◆ **WORK INSTRUCTIONS**
Your task is to filter the data below down to the lines holding "width".
---------- RECORDS SUPPLIED ----------
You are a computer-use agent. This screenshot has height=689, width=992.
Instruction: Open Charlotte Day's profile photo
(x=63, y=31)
----------
---------- RECORDS SUPPLIED ----------
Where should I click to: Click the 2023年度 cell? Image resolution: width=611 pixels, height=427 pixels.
----------
---------- RECORDS SUPPLIED ----------
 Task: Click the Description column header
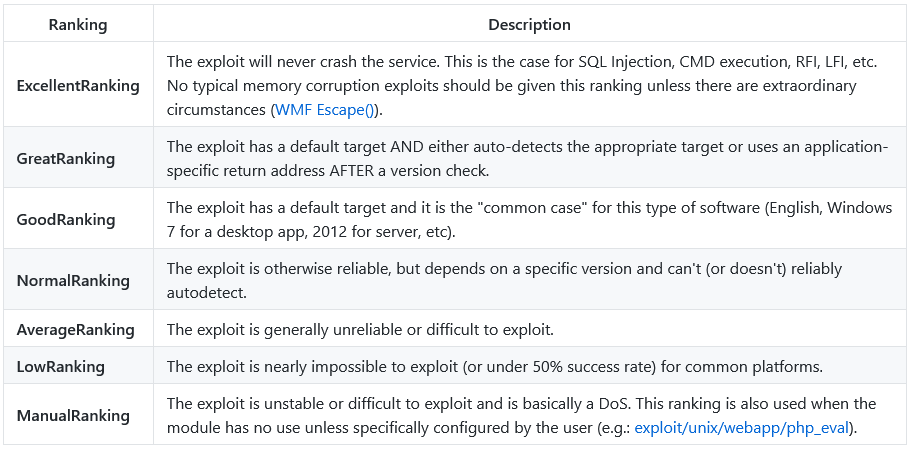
----------
◆ **WRITTEN ANSWER**
You are a computer-use agent. This screenshot has height=689, width=992.
Where should I click to: Click the 2023年度 cell? Image resolution: width=611 pixels, height=427 pixels.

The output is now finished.